You are viewing a plain text version of this content. The canonical link for it is here.
Posted to dev@spark.apache.org by "Ulanov, Alexander" <al...@hp.com> on 2015/06/24 20:35:57 UTC

Force inner join to shuffle the smallest table

Hi,

I try to inner join of two tables on two fields(string and double). One table is 2B rows, the second is 500K. They are stored in HDFS in Parquet. Spark v 1.4.
val big = sqlContext.paquetFile("hdfs://big")
data.registerTempTable("big")
val small = sqlContext.paquetFile("hdfs://small")
data.registerTempTable("small")
val result = sqlContext.sql("select big.f1, big.f2 from big inner join small on big.s=small.s and big.d=small.d")
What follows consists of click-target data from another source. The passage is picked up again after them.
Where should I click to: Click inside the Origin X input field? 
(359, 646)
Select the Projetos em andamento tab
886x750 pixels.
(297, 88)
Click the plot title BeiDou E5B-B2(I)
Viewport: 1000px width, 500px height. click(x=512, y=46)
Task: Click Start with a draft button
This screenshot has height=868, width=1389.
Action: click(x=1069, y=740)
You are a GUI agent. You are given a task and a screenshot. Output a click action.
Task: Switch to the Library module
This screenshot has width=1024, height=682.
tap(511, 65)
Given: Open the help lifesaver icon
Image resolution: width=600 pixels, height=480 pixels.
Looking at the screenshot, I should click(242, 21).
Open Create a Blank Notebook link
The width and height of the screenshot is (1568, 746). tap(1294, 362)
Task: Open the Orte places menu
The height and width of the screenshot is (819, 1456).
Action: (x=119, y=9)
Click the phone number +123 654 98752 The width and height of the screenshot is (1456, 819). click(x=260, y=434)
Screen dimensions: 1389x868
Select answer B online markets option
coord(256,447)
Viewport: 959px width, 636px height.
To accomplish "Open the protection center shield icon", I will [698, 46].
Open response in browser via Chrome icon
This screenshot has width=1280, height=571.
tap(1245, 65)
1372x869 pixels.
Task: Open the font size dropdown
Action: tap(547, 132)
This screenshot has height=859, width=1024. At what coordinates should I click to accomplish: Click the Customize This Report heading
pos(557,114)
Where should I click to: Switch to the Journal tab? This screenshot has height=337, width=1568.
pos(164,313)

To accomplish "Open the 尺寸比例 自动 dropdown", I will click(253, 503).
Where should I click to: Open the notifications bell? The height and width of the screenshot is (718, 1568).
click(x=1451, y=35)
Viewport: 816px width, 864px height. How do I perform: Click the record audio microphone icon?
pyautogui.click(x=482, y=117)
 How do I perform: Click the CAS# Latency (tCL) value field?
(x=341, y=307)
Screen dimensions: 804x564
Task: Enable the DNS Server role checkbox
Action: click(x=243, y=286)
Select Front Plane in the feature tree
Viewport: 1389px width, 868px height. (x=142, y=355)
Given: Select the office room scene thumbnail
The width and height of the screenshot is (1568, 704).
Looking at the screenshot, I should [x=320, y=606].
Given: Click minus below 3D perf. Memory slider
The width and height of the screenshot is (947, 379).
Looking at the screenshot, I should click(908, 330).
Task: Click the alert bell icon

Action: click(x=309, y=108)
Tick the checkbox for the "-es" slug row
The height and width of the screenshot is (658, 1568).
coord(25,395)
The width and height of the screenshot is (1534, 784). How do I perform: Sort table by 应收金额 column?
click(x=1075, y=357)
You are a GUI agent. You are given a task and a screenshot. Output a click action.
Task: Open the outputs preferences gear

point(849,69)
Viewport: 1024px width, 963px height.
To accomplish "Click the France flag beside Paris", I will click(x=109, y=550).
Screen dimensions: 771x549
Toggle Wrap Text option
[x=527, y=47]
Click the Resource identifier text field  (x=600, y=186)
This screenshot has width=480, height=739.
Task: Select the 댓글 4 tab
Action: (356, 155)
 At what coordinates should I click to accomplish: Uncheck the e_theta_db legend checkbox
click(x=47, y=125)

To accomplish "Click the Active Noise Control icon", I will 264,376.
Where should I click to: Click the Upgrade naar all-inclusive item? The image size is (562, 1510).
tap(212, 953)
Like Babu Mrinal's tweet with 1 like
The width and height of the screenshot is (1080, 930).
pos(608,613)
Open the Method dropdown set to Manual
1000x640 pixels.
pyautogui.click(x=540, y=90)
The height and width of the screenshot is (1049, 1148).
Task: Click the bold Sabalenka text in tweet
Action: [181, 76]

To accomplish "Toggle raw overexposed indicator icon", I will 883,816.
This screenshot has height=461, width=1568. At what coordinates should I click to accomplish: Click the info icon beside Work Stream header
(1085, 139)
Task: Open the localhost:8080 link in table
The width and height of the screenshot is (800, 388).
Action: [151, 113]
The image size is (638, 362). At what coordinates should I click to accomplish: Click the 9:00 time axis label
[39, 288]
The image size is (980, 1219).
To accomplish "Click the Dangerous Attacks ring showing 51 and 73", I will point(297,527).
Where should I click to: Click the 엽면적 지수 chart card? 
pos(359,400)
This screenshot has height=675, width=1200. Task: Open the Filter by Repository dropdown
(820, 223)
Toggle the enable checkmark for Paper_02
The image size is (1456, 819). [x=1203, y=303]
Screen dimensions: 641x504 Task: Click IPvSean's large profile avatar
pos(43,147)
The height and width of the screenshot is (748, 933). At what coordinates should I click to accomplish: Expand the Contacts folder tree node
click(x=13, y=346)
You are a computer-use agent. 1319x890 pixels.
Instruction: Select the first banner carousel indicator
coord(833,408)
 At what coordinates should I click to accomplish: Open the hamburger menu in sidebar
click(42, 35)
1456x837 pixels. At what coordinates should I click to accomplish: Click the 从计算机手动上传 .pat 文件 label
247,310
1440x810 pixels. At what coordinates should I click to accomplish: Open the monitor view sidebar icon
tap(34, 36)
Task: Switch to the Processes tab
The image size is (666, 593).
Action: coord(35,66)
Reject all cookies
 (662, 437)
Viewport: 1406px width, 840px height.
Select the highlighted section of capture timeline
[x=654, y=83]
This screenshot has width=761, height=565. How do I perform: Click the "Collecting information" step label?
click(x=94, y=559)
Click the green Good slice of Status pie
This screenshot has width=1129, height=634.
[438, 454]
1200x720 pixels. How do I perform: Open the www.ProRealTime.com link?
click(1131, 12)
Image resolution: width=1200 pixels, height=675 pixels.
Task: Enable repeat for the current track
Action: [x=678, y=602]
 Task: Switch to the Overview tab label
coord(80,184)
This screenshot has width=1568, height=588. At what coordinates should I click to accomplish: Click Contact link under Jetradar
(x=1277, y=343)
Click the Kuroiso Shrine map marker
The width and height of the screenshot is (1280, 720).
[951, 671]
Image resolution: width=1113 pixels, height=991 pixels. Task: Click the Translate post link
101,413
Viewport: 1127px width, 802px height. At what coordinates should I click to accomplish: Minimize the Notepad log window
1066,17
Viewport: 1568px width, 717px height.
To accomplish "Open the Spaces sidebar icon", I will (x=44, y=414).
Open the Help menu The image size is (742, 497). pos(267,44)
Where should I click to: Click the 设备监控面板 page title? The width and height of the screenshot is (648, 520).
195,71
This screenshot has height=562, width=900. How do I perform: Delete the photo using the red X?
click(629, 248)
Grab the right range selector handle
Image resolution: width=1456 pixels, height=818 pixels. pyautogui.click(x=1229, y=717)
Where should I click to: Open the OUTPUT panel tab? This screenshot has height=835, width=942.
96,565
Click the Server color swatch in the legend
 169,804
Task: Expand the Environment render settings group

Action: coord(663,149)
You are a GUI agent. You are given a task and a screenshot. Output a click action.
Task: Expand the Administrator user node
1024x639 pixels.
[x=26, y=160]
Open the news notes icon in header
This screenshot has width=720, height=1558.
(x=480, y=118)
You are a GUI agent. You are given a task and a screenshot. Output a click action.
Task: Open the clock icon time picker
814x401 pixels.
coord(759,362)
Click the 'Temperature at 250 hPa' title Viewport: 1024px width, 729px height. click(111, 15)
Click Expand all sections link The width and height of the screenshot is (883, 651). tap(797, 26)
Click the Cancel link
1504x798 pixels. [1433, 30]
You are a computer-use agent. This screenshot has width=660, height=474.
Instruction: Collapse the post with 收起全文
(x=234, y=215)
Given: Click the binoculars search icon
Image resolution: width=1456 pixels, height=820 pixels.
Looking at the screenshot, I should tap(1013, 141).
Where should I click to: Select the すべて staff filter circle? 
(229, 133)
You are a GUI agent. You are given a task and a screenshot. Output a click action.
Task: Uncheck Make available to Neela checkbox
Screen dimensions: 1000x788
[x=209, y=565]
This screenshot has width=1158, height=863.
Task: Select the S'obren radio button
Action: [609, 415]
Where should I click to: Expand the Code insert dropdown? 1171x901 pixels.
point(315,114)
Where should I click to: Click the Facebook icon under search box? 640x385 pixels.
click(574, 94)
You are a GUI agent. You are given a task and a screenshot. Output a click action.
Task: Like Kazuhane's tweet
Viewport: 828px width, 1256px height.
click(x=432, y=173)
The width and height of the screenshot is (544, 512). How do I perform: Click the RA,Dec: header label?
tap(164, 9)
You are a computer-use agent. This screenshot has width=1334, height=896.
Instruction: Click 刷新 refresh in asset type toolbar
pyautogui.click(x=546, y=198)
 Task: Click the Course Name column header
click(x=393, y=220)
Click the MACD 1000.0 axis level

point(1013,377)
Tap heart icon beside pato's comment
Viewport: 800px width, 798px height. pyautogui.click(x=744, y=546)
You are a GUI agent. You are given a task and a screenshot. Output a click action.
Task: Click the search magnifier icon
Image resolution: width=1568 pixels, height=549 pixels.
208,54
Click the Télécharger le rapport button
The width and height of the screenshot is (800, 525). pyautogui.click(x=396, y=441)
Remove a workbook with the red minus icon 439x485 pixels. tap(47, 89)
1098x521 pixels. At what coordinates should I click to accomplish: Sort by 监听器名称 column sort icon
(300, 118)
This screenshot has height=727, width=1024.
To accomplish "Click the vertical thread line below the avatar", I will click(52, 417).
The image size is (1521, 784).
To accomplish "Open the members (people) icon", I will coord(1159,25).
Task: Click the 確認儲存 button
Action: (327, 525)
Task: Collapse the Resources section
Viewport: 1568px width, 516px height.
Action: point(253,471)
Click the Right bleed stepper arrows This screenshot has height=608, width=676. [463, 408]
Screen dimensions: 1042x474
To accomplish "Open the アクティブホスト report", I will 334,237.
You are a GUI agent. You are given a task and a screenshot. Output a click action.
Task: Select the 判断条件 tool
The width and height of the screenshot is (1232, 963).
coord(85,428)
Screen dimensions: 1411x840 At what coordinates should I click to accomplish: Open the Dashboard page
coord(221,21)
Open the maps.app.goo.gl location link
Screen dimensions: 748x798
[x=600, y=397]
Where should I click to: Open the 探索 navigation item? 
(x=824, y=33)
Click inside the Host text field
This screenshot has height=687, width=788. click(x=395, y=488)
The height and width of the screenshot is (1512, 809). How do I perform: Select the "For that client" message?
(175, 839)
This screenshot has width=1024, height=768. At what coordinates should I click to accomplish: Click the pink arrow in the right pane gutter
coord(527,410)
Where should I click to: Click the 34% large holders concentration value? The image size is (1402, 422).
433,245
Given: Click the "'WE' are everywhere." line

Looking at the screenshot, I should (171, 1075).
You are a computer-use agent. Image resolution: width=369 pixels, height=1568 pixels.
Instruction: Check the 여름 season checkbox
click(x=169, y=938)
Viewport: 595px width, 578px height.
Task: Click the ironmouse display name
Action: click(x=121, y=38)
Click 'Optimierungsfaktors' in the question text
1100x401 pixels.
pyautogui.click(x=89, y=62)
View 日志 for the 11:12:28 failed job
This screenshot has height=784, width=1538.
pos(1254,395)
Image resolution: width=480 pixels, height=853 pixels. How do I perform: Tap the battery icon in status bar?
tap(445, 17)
This query fails in the middle due to one of the workers "disk out of space" with shuffle reported 1.8TB which is the maximum size of my spark working dirs (on total 7 worker nodes). This is surprising, because the "big" table takes 2TB disk space (unreplicated) and "small" about 5GB and I would expect that optimizer will shuffle the small table. How to force Spark to shuffle the small table? I tried to write "small inner join big" however it also fails with 1.8TB of shuffle.

Best regards, Alexander


RE: Force inner join to shuffle the smallest table

Posted by "Ulanov, Alexander" <al...@hp.com>.
The problem is that it shuffles the wrong table which even compressed won’t fit to my disk.

Actually, I found the source of the problem, although I could not reproduce it with synthetic data (but remains true for my original data: big table 2B rows, small 500K):

When I do join on two fields like this “select big.f1, big.f2 from small inner join big on big.s=small.s and big.d=small.d” then the query planner does ShuffledHashJoin with the bigger table and the query fails due to Shuffle write of the whole big table (out of space):
== Physical Plan ==
Project [bedId#28,sensorId#30L,time#31,label#32,fft#34]
ShuffledHashJoin [time#38,bedId#35], [time#31,bedId#28], BuildLeft
  Exchange (HashPartitioning [time#38,bedId#35], 2000), []
    PhysicalRDD [bedId#35,time#38], MapPartitionsRDD[75] at explain at <console>:25
  Exchange (HashPartitioning [time#31,bedId#28], 2000), []
   PhysicalRDD [bedId#28,sensorId#30L,fft#34,label#32,time#31], MapPartitionsRDD[77] at explain at <console>:25

When I do join on one field like this “select big.f1, big.f2 from small inner join big on big.s=small.s” then the query planner does BroadcastHashJoin which writes just what’s needed and therefore executes without problems:

== Physical Plan ==
Project [bedId#28,sensorId#30L,time#31,label#32,fft#34]
BroadcastHashJoin [time#38], [time#31], BuildLeft
  Limit 498340
   PhysicalRDD [time#38], MapPartitionsRDD[66] at explain at <console>:25
  PhysicalRDD [bedId#28,sensorId#30L,fft#34,label#32,time#31], MapPartitionsRDD[68] at explain at <console>:25

Could Spark SQL developers suggest why it happens?

Best regards, Alexander


From: Stephen Carman [mailto:scarman@coldlight.com]
Sent: Wednesday, June 24, 2015 12:33 PM
To: Ulanov, Alexander
Cc: CC GP; dev@spark.apache.org
Subject: Re: Force inner join to shuffle the smallest table

Have you tried shuffle compression?

spark.shuffle.compress (true|false)

if you have a filesystem capable also I’ve noticed file consolidation helps disk usage a bit.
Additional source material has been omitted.